Sprint Is Selling $1 Billion in Junk Bonds to Upgrade Its Network
Sprint Corp. is selling junk bonds for the first time in three years as the fourth-largest U.S. mobile-phone company invests to upgrade its wireless network.
Sprint is selling $1 billion of unsecured junk bonds due 2026, according to a filing Tuesday from the Overland Park, Kansas-based company. The notes, which the company can’t buy back, are expected to be sold today, according to a person with knowledge of the matter, who asked not to be identified as the details are private.
The debt may yield around 7.75 percent, according to the person. The deal put pressure on Sprint’s existing bonds, which were among the worst performers in the Bloomberg Barclays High Yield Index on Tuesday with the company’s 6.875 percent notes due 2028 dropping 2 cents on the dollar to 97.9 cents as of 12:59 p.m. in New York, according to Trace bond price data.
The bond sale marks Sprint’s first trip to the high yield market in three years nearly to the day. Chief Financial Officer Michel Combes said on a Feb. 2 earnings call that the company would look to issue its second round of spectrum-backed bonds “in the next coming weeks” or to tap other markets, such as high-yield debt. Tuesday’s notes are ranked senior unsecured.
“Sprint returning to the high-yield bond market is a strong sign and also positive in that it’s a more balanced approach to the market,” said Mark Stodden, an analyst at Moody’s Investors Service who rates the company B2, five steps below investment grade. “It’s wise for Sprint to preserve its secured capacity for a rainy day, when the market conditions aren’t as favorable as they are today.”

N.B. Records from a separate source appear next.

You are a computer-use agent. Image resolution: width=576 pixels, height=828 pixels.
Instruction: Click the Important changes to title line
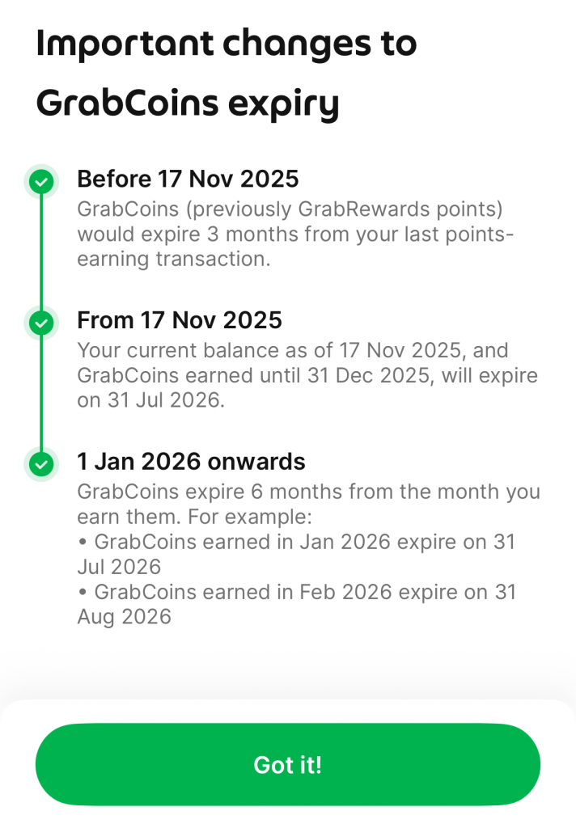click(227, 44)
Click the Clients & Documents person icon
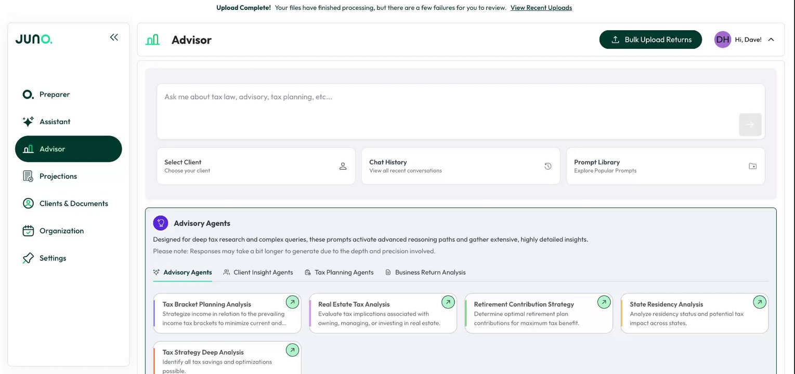Screen dimensions: 795x374 pyautogui.click(x=28, y=204)
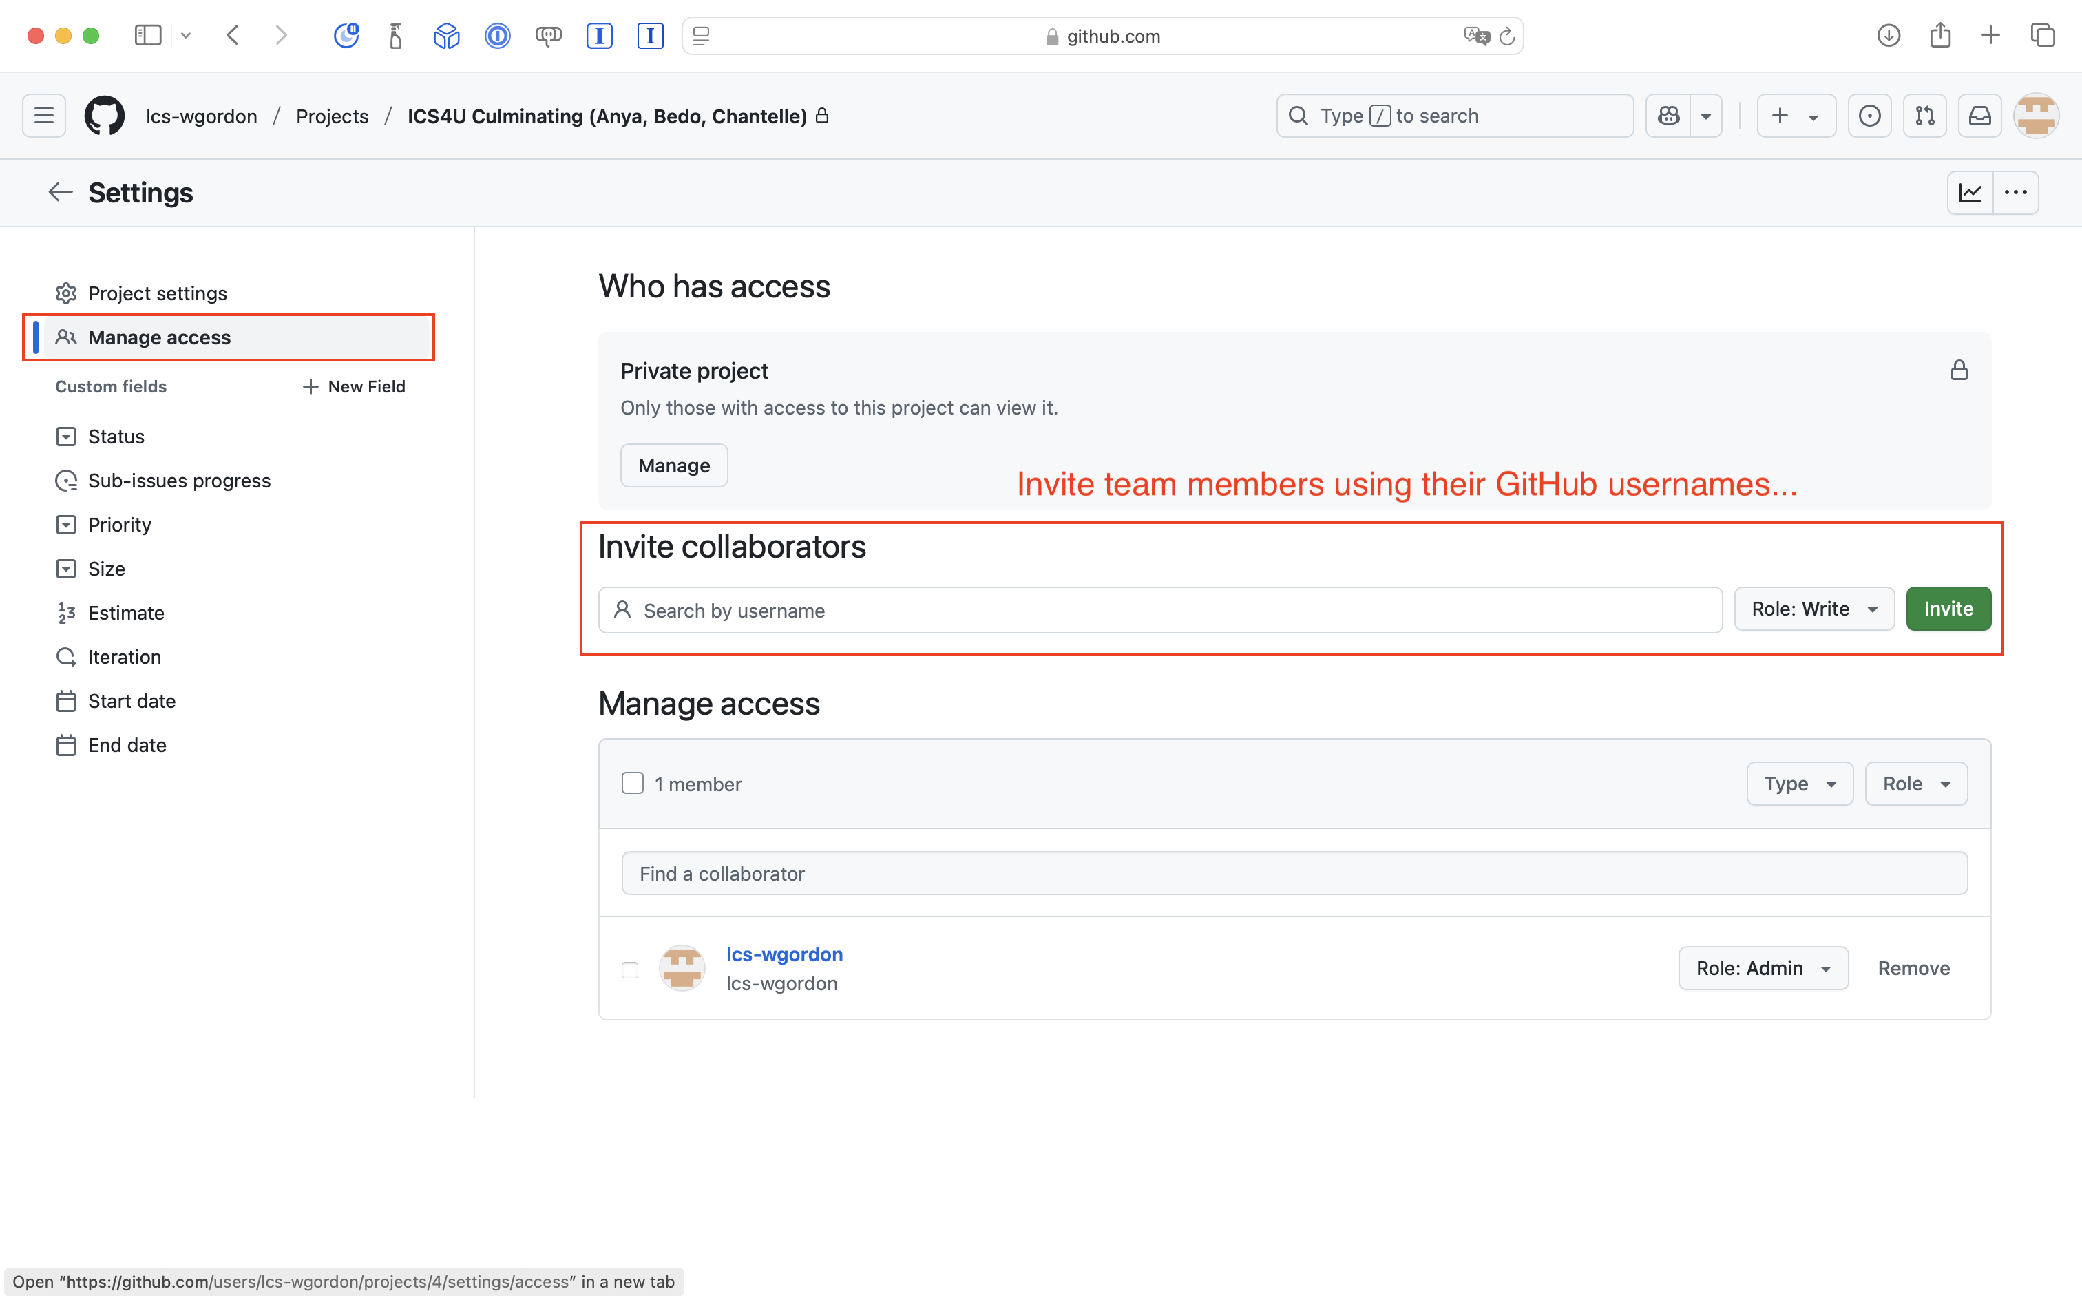Open the Role filter dropdown

pyautogui.click(x=1915, y=783)
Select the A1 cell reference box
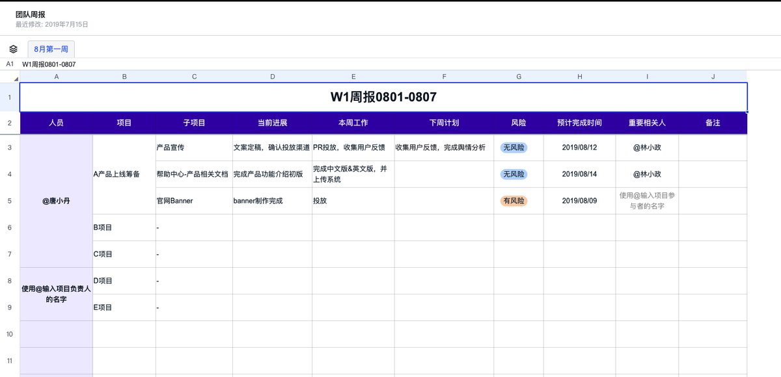781x377 pixels. tap(10, 64)
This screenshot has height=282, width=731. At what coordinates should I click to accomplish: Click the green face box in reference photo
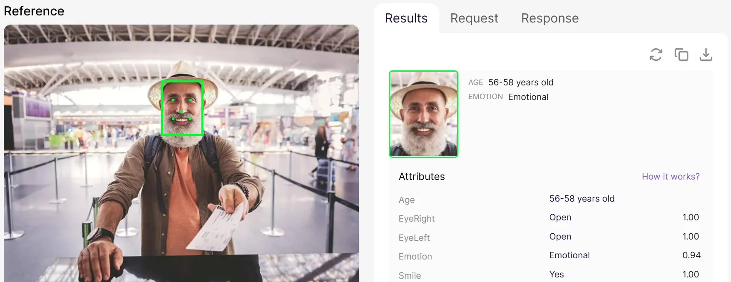click(182, 107)
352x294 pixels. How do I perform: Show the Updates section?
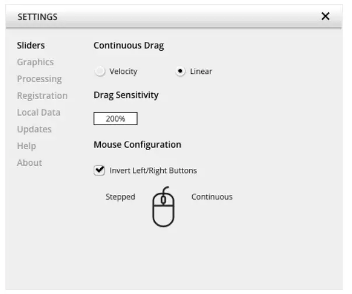point(34,129)
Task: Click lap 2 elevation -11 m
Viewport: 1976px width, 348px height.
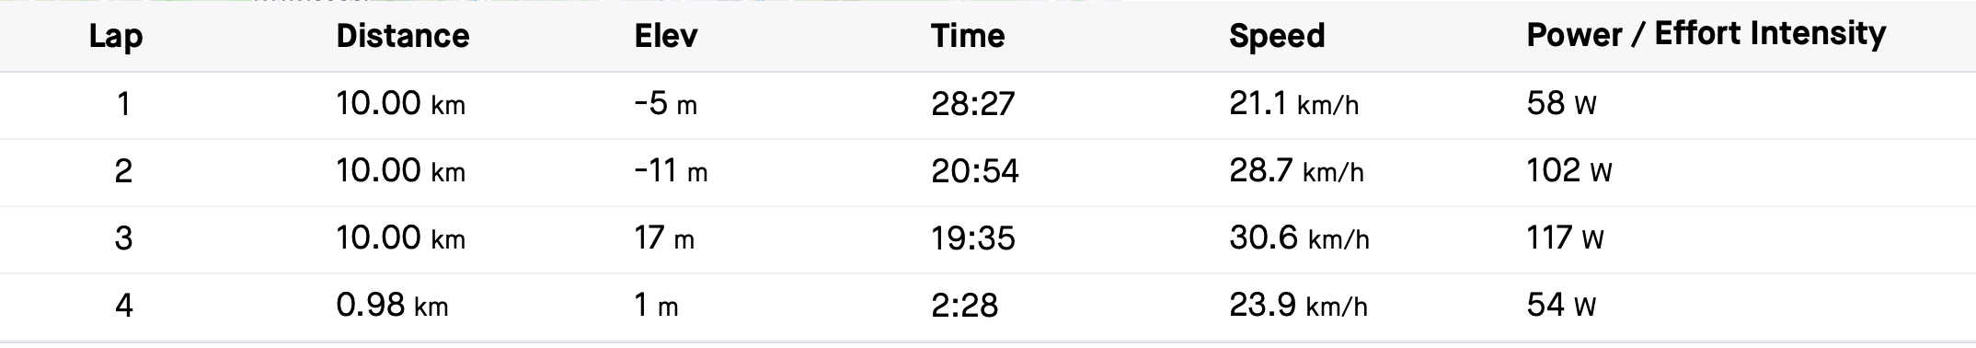Action: [671, 171]
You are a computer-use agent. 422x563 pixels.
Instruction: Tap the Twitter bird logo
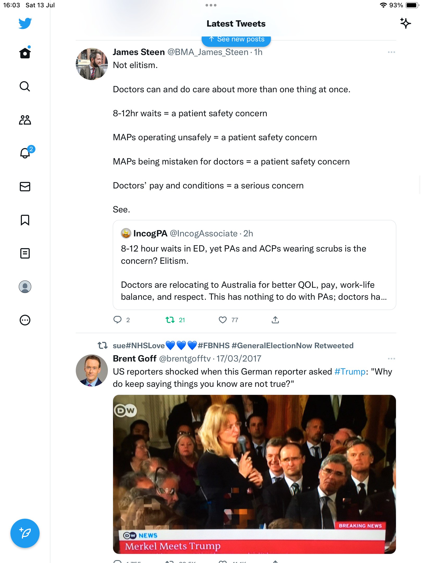coord(25,23)
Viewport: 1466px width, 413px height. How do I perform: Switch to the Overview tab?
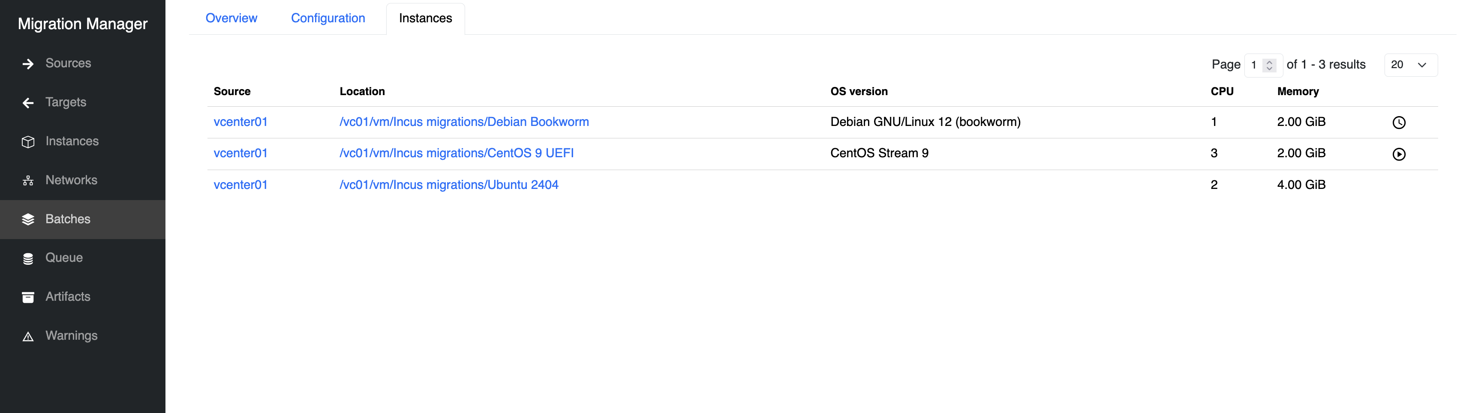[231, 18]
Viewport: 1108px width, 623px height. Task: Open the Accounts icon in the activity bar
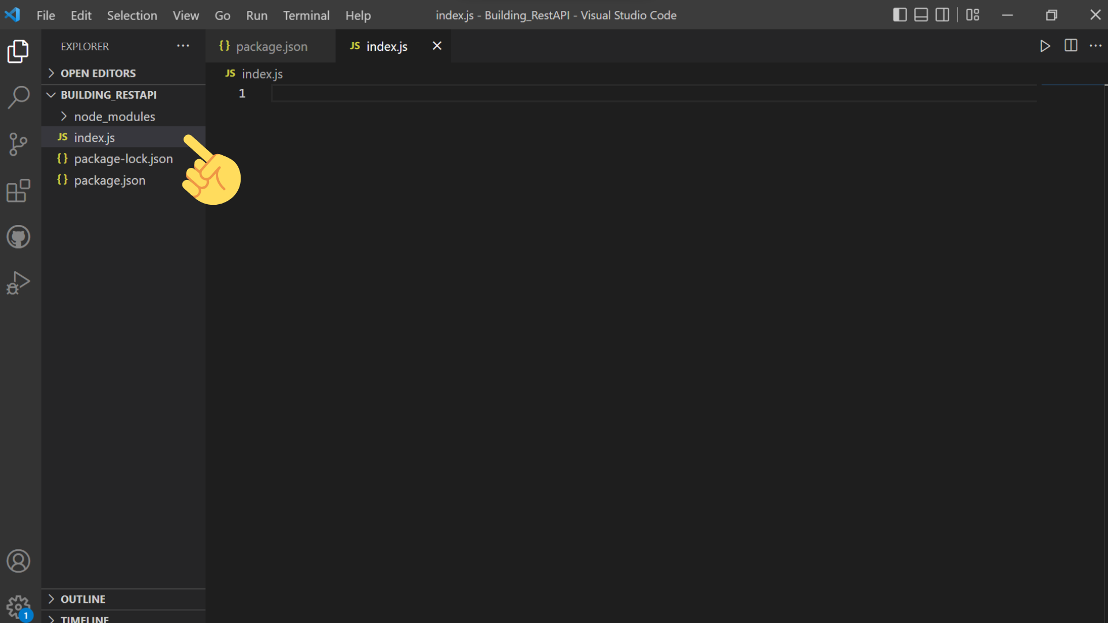[x=19, y=561]
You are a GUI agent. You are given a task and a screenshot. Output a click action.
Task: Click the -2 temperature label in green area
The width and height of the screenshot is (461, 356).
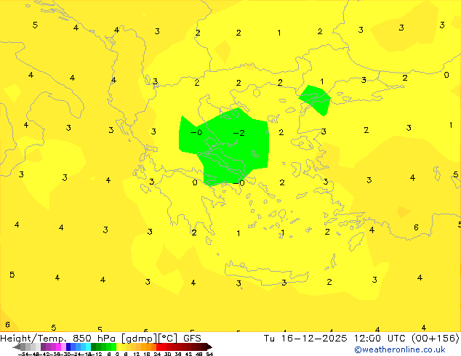(x=238, y=133)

The collapse of merger talks with T-Mobile late last year left Sprint alone to face a competitive wireless market. Sprint, majority owned by Masayoshi Son’s SoftBank Group, lags behind rivals Verizon Communications Inc., AT&T Inc., and T-Mobile US Inc. in terms of subscribers.
Now it is building a next-generation network known as “5G” that will be faster than the current 4G offering. The company hopes to lift prices as a result, Chief Executive Officer Marcelo Claure said earlier this month. Its turnaround effort has made progress with a 10th consecutive quarter of customer gains in the three months that ended in December.